Common Things at Last

For now, nothing more than the public diary of an anonymous man, thinking a few things out.

Name:
Location: Midwest, United States

Tuesday, March 04, 2008

"Private Revelationism"

Was up all night last night for no particularly good reason, and so am desperately tired. Will go to bed soon, but read a bit in Touchstone as I was brushing my teeth. Stopped partway through an article and decided to jot this down for future reference, and just to get it out there to my widespread readership. Brian McDonald, in his article “Merely Saved or Merely Damned?” (not available online, as of this posting) writes a paragraph that I felt described an aspect of my life precisely. Dad says he married his second wife, my stepmother, because he felt God was telling him to. He essentially felt called, as one might in a vocation, to marry her following his divorce (please know that the somewhat heartless tone that seems to be taking over – I almost typed, “to marry this woman” – is simply a result of my trying to use no names). Writing of C. S. Lewis’s Screwtape Letters, he says,

Screwtape emphasizes that even other-directed prayer, properly managed, can immunize the patient against reality. If Wormwood can get him to indulge in high-toned prayers for his mother’s “soul” [do I do this, I wonder?] while ignoring the needs of the real woman, then “in time, you may get the cleavage so wide that no thought or feeling for the imagined mother will ever flow into his treatment of the real one.”

Thus, while Screwtape regards prayer as a disagreeable subject, he also shows that a skilled tempter may turn it into an effective means of getting patients into the house of “our father below.” The trick is to “keep them watching their own minds and trying to produce feelings there by the actions of their own wills.” Such prayer will become an exercise in imagination insulated from fact and ultimately from God himself, “the Fountain of all Facthood,” as Lewis calls him elsewhere.

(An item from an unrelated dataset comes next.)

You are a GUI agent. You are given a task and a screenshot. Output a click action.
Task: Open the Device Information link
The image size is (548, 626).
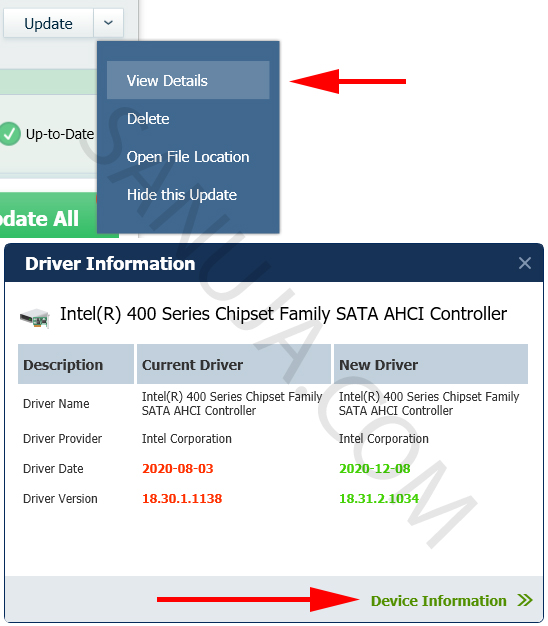pos(438,600)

A will bent on manufacturing feelings may well veer into private revelationism and away from the hard and public revelation of God and his will in the Scriptures and the Church. (Note the phenomenon of modern Christians justifying their divorces on the basis of inner illuminations rather than the Lord’s teaching or the Church’s counsel.)

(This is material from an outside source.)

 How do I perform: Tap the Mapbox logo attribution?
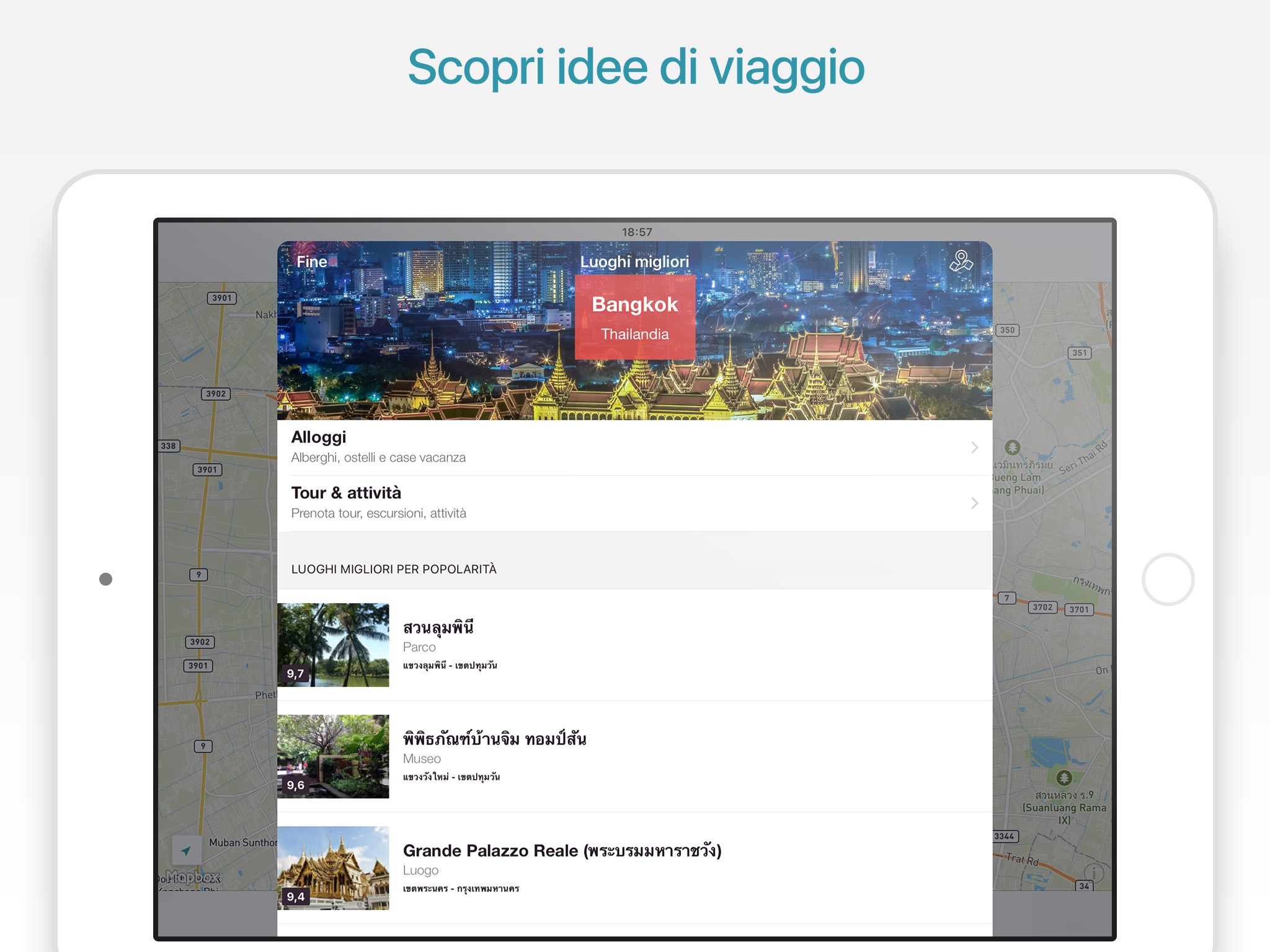tap(193, 878)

The kicker, the point of retyping the whole passage, as the discerning reader will by now no doubt have realized, is the parenthetical expression. (Let me take this moment to briefly decry what appears to be a new trend of using parentheses in lieu of brackets when inserting one’s own words into a quotation – what does one do when the quotation itself has parentheses, revert back to brackets temporarily?) I have no way of knowing just how true my father’s personal revelation was, though I have no doubt it was sincerely come by. I think, however, that McDonald’s dimetop landing on just the spot of the philosophical airfield my father occupies was more than coincidence. Lots of people are crowding that aerodrome, attempting to fly, and perhaps succeeding for all I know, though I believe they are not. There’s been something in the water, though, through the last sixty years, and either the generation’s wrong, generally speaking, or the Church is.

My apologies if I’ve not been entirely coherent; I’ve got to go to bed just now.

Labels: , ,

1 Comments:

Anonymous Anonymous said...

>>There’s been something in the water, though, through the last sixty years, and either the generation’s wrong, generally speaking, or the Church is.

Or both are. :)

The cherry-picking of religious passages and/or dogma that just happen to justify one's own self interest, is as ubiquitous as it is transparent.